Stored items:
········
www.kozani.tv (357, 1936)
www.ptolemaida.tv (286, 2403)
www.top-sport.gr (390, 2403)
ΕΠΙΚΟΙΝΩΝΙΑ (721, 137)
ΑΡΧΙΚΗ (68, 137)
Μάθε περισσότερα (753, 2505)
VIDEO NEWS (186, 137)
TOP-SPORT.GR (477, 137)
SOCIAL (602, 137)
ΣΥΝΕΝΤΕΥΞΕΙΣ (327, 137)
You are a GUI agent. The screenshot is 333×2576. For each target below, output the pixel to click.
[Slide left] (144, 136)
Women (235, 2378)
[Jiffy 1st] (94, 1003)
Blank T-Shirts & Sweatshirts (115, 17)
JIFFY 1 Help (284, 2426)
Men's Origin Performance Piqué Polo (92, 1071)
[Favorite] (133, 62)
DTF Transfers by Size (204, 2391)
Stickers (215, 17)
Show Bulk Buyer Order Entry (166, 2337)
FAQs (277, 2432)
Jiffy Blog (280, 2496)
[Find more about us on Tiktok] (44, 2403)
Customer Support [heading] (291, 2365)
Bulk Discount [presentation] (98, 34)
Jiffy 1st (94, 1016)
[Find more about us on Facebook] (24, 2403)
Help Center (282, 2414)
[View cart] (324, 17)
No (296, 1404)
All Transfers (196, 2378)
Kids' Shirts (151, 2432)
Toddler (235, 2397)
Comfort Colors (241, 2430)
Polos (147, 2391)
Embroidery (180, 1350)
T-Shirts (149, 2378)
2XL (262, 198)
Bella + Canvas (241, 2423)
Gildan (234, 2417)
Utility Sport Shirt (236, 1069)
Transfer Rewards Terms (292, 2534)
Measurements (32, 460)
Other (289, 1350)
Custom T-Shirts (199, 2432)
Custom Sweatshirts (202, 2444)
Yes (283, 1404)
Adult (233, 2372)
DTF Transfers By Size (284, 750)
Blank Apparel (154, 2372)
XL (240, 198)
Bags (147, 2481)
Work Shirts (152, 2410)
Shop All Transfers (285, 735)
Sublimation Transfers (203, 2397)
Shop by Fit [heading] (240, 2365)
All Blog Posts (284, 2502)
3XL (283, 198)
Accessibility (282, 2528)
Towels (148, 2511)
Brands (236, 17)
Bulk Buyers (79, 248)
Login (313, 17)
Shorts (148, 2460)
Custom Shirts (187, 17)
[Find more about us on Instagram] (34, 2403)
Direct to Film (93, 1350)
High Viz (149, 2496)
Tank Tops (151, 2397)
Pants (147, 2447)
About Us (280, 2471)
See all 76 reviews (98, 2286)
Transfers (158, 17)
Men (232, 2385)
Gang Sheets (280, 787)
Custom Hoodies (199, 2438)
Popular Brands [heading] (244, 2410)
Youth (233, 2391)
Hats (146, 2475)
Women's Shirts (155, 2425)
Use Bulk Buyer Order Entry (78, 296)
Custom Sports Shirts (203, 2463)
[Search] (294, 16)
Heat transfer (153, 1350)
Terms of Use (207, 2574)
········
Your assignment: Exactly as written, transcribe each line of the data.

Your response:
www.kozani.tv (357, 1936)
www.ptolemaida.tv (286, 2403)
www.top-sport.gr (390, 2403)
ΕΠΙΚΟΙΝΩΝΙΑ (721, 137)
ΑΡΧΙΚΗ (68, 137)
Μάθε περισσότερα (753, 2505)
VIDEO NEWS (186, 137)
TOP-SPORT.GR (477, 137)
SOCIAL (602, 137)
ΣΥΝΕΝΤΕΥΞΕΙΣ (327, 137)
You are a GUI agent. The screenshot is 333×2576. For each target below, output the pixel to click.
[Slide left] (144, 136)
Women (235, 2378)
[Jiffy 1st] (94, 1003)
Blank T-Shirts & Sweatshirts (115, 17)
JIFFY 1 Help (284, 2426)
Men's Origin Performance Piqué Polo (92, 1071)
[Favorite] (133, 62)
DTF Transfers by Size (204, 2391)
Stickers (215, 17)
Show Bulk Buyer Order Entry (166, 2337)
FAQs (277, 2432)
Jiffy Blog (280, 2496)
[Find more about us on Tiktok] (44, 2403)
Customer Support [heading] (291, 2365)
Bulk Discount [presentation] (98, 34)
Jiffy 1st (94, 1016)
[Find more about us on Facebook] (24, 2403)
Help Center (282, 2414)
[View cart] (324, 17)
No (296, 1404)
All Transfers (196, 2378)
Kids' Shirts (151, 2432)
Toddler (235, 2397)
Comfort Colors (241, 2430)
Polos (147, 2391)
Embroidery (180, 1350)
T-Shirts (149, 2378)
2XL (262, 198)
Bella + Canvas (241, 2423)
Gildan (234, 2417)
Utility Sport Shirt (236, 1069)
Transfer Rewards Terms (292, 2534)
Measurements (32, 460)
Other (289, 1350)
Custom T-Shirts (199, 2432)
Custom Sweatshirts (202, 2444)
Yes (283, 1404)
Adult (233, 2372)
DTF Transfers By Size (284, 750)
Blank Apparel (154, 2372)
XL (240, 198)
Bags (147, 2481)
Work Shirts (152, 2410)
Shop All Transfers (285, 735)
Sublimation Transfers (203, 2397)
Shop by Fit [heading] (240, 2365)
All Blog Posts (284, 2502)
3XL (283, 198)
Accessibility (282, 2528)
Towels (148, 2511)
Brands (236, 17)
Bulk Buyers (79, 248)
Login (313, 17)
Shorts (148, 2460)
Custom Shirts (187, 17)
[Find more about us on Instagram] (34, 2403)
Direct to Film (93, 1350)
High Viz (149, 2496)
Tank Tops (151, 2397)
Pants (147, 2447)
About Us (280, 2471)
See all 76 reviews (98, 2286)
Transfers (158, 17)
Men (232, 2385)
Gang Sheets (280, 787)
Custom Hoodies (199, 2438)
Popular Brands [heading] (244, 2410)
Youth (233, 2391)
Hats (146, 2475)
Women's Shirts (155, 2425)
Use Bulk Buyer Order Entry (78, 296)
Custom Sports Shirts (203, 2463)
[Search] (294, 16)
Heat transfer (153, 1350)
Terms of Use (207, 2574)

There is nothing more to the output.